---------- Material for this exercise ----------
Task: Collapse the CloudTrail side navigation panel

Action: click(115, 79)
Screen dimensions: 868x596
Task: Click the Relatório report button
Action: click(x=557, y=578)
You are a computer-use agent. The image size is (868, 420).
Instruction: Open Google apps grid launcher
----------
---------- Material for this exercise ----------
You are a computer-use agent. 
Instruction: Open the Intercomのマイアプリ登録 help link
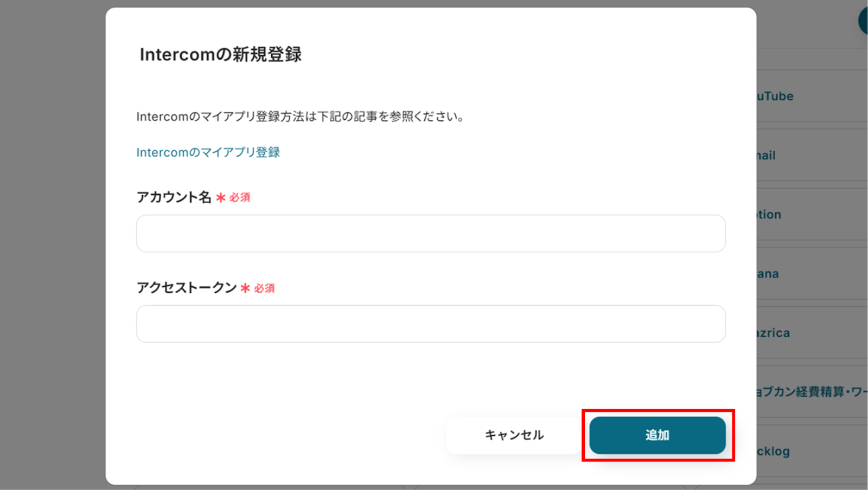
----------
---------- Material for this exercise ----------
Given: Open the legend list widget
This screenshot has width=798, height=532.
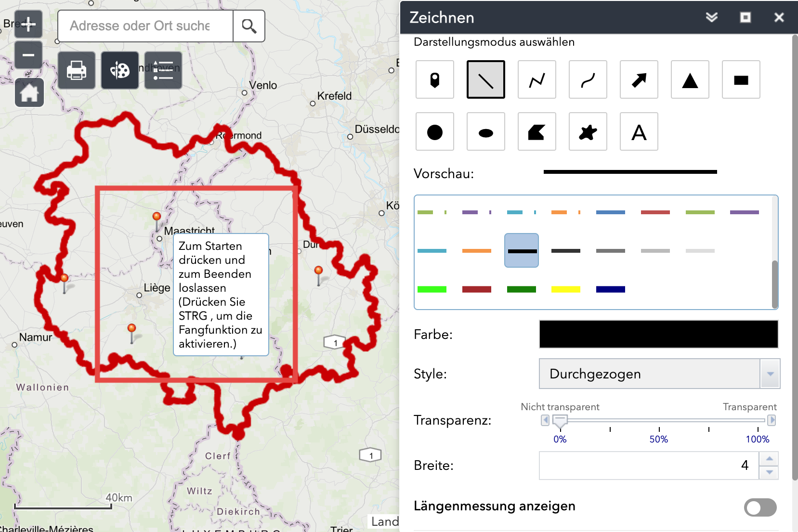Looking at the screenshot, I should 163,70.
----------
## Exercise details
Every line above that holds the word "computer" should be copied out.

## Solution
You are a computer-use agent. The image size is (868, 420).
You are a computer-use agent. 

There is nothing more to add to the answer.